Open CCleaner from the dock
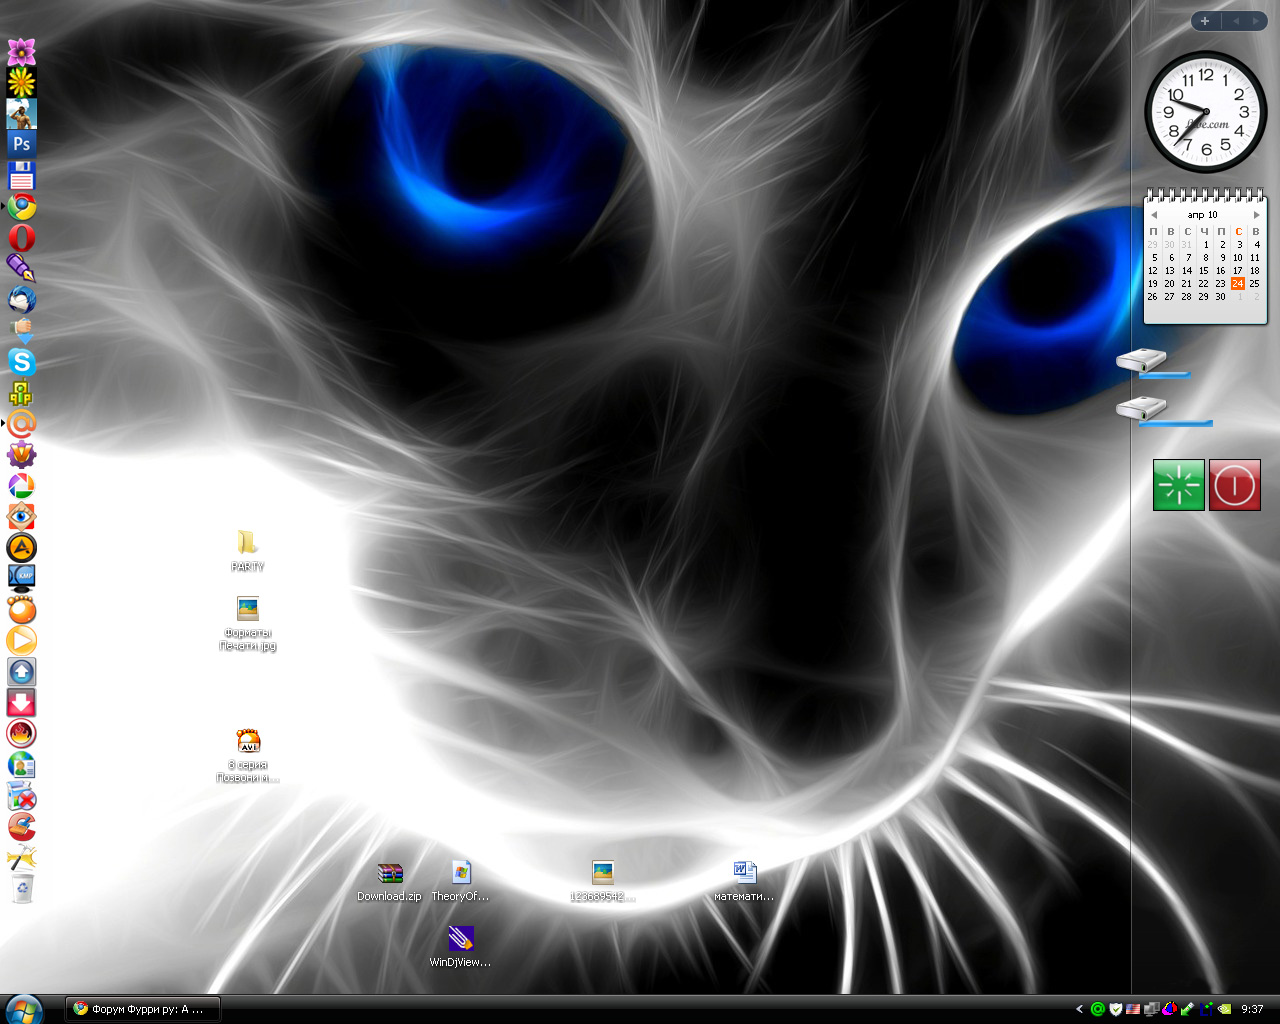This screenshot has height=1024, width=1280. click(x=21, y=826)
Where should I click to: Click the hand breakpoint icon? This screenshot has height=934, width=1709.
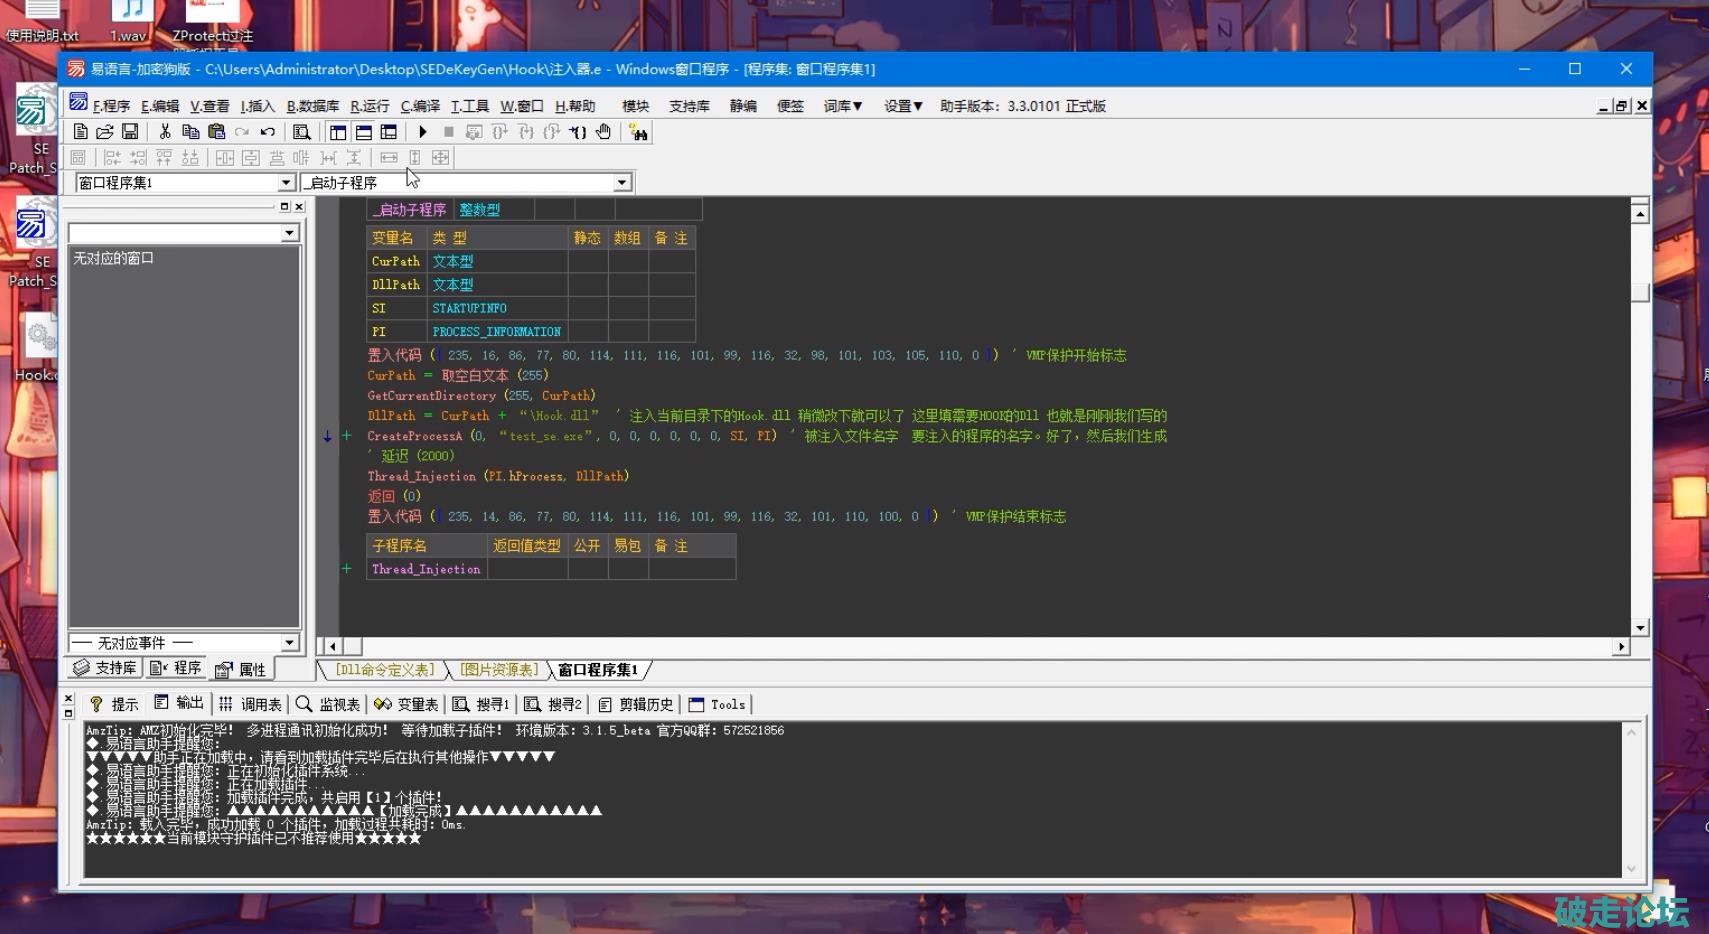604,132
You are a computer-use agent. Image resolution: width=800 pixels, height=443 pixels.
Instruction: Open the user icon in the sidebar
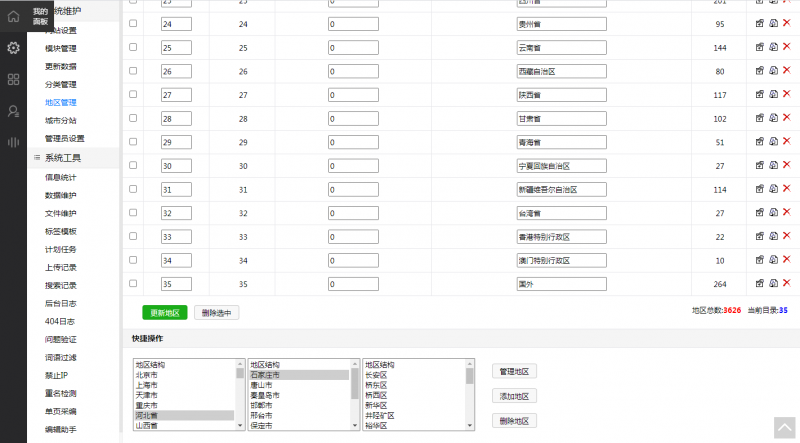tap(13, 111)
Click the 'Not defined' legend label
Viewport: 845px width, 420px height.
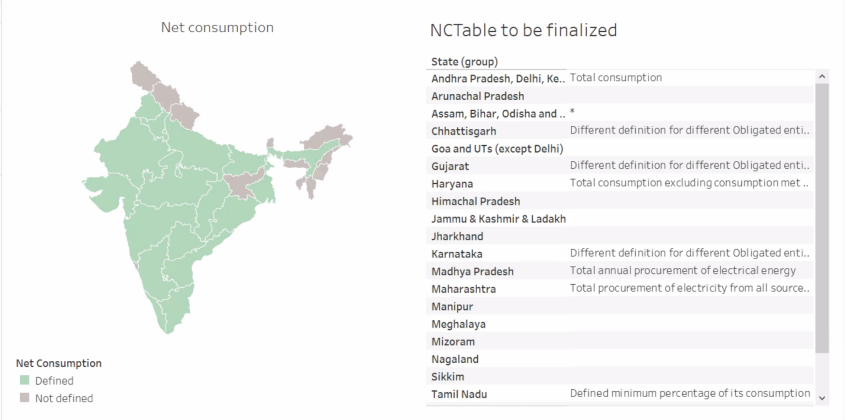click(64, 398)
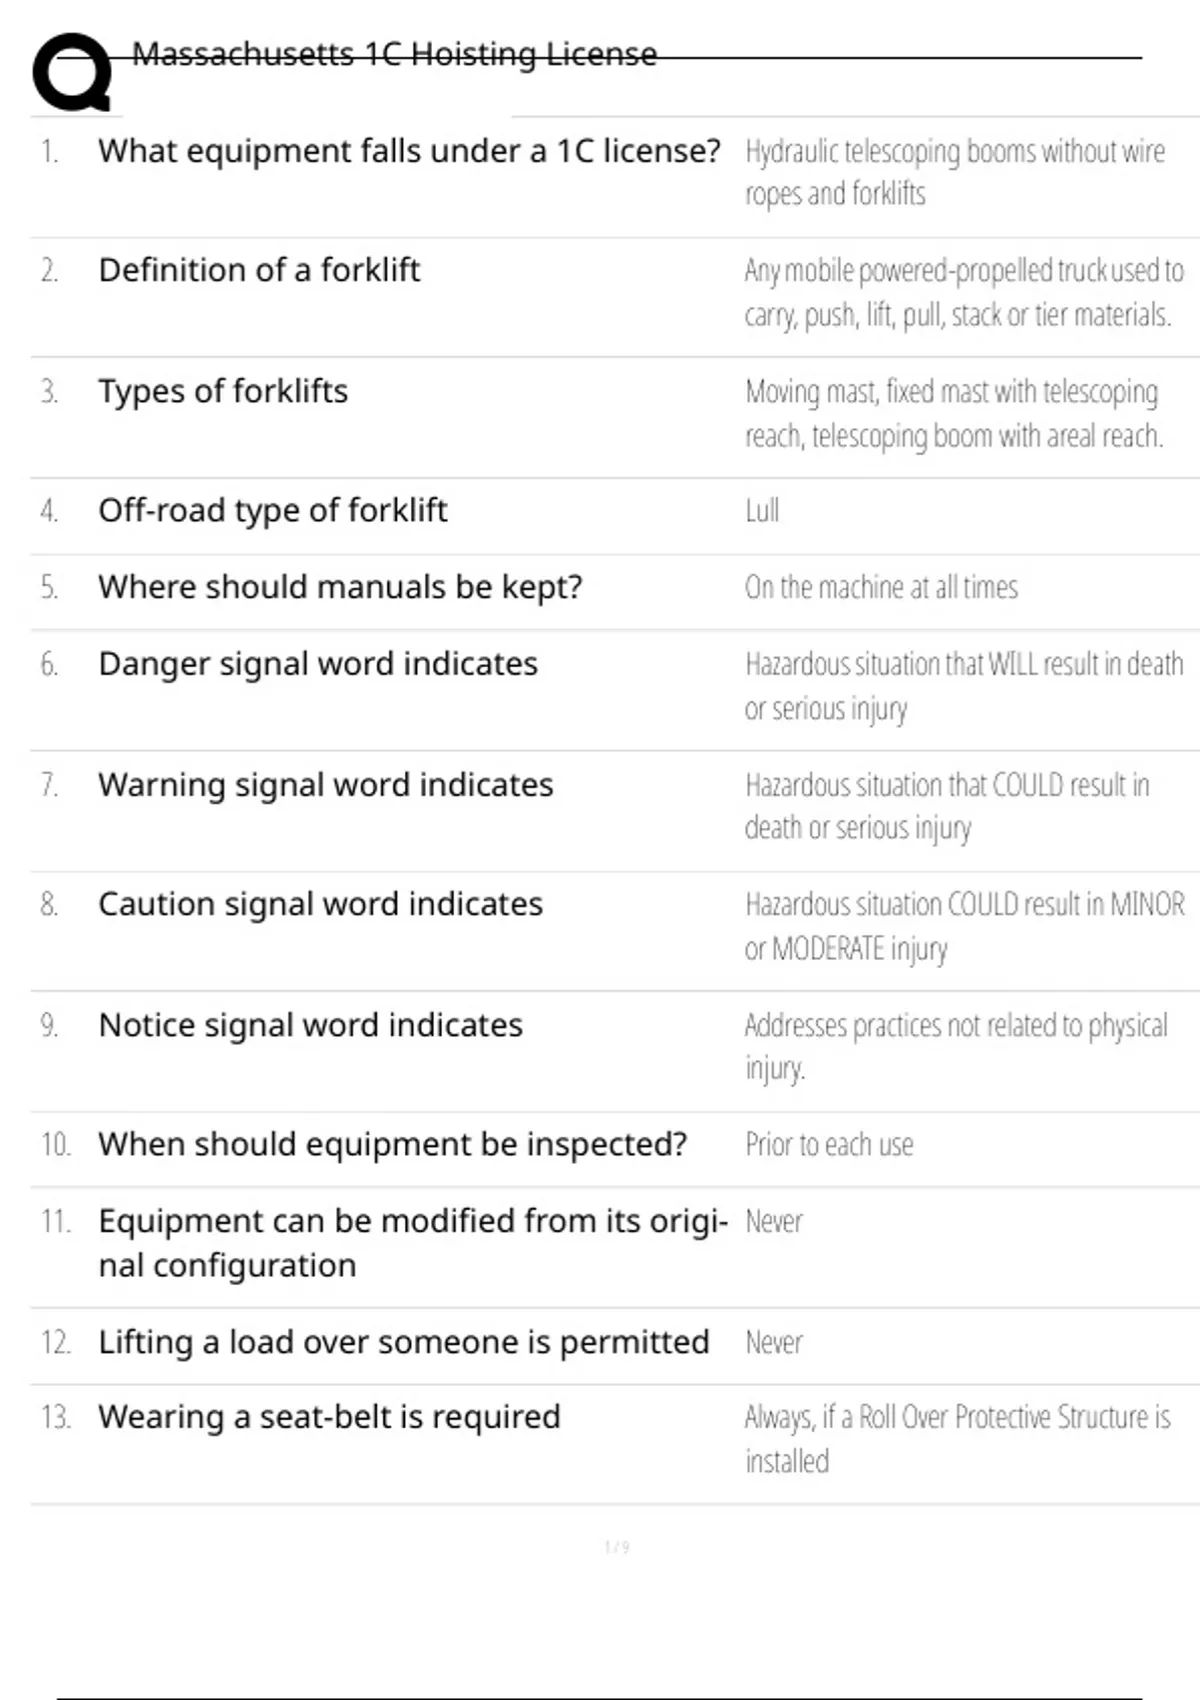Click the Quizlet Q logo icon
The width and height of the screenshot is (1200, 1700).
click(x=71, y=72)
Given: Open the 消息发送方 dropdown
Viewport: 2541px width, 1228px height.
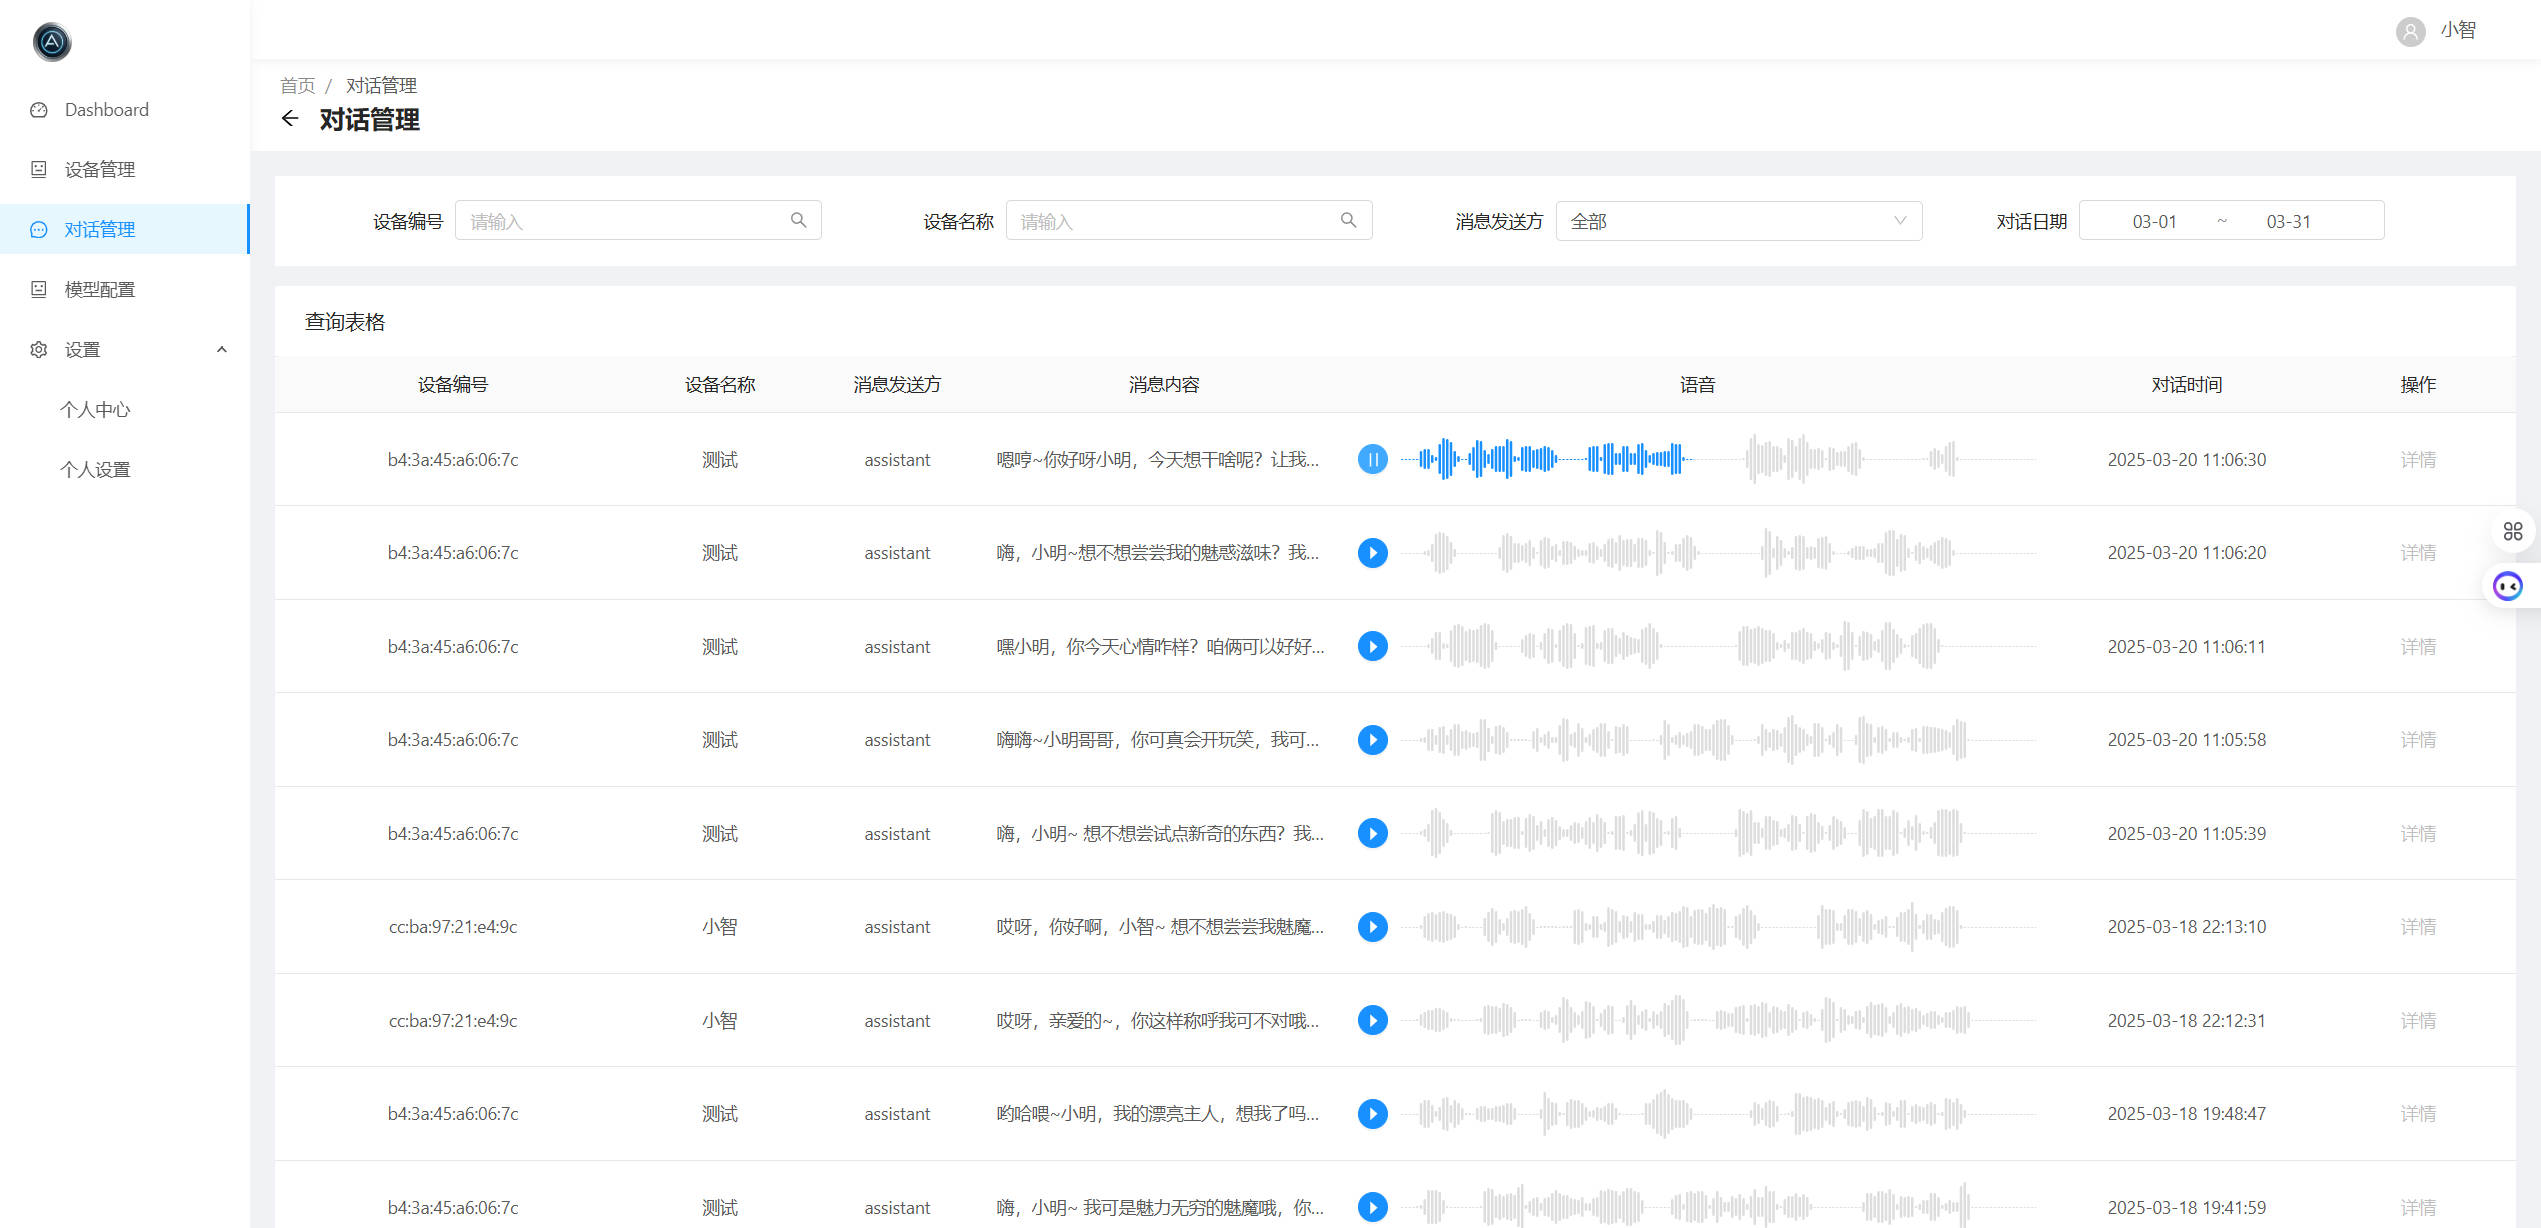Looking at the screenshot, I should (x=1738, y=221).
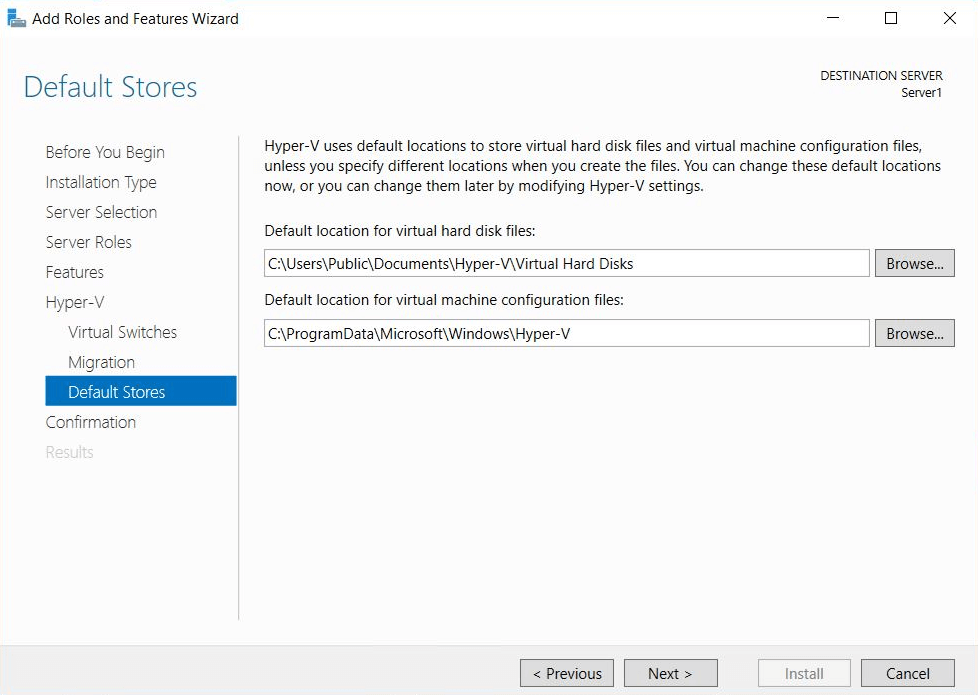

- Short task -
Copy out every item above word for word, leaving out the pictures.

- Response to this exercise -
Open CCleaner from the dock
This screenshot has height=1024, width=1280. click(x=21, y=826)
Where should I click to: Click the hand breakpoint icon? This screenshot has height=934, width=1709.
604,132
You are a computer-use agent. Image resolution: width=800 pixels, height=443 pixels.
Instruction: Open the user icon in the sidebar
tap(13, 111)
Click the 'Not defined' legend label
Viewport: 845px width, 420px height.
click(64, 398)
Click the Quizlet Q logo icon
The width and height of the screenshot is (1200, 1700).
click(x=71, y=72)
Given: Open the 消息发送方 dropdown
Viewport: 2541px width, 1228px height.
Looking at the screenshot, I should (x=1738, y=221).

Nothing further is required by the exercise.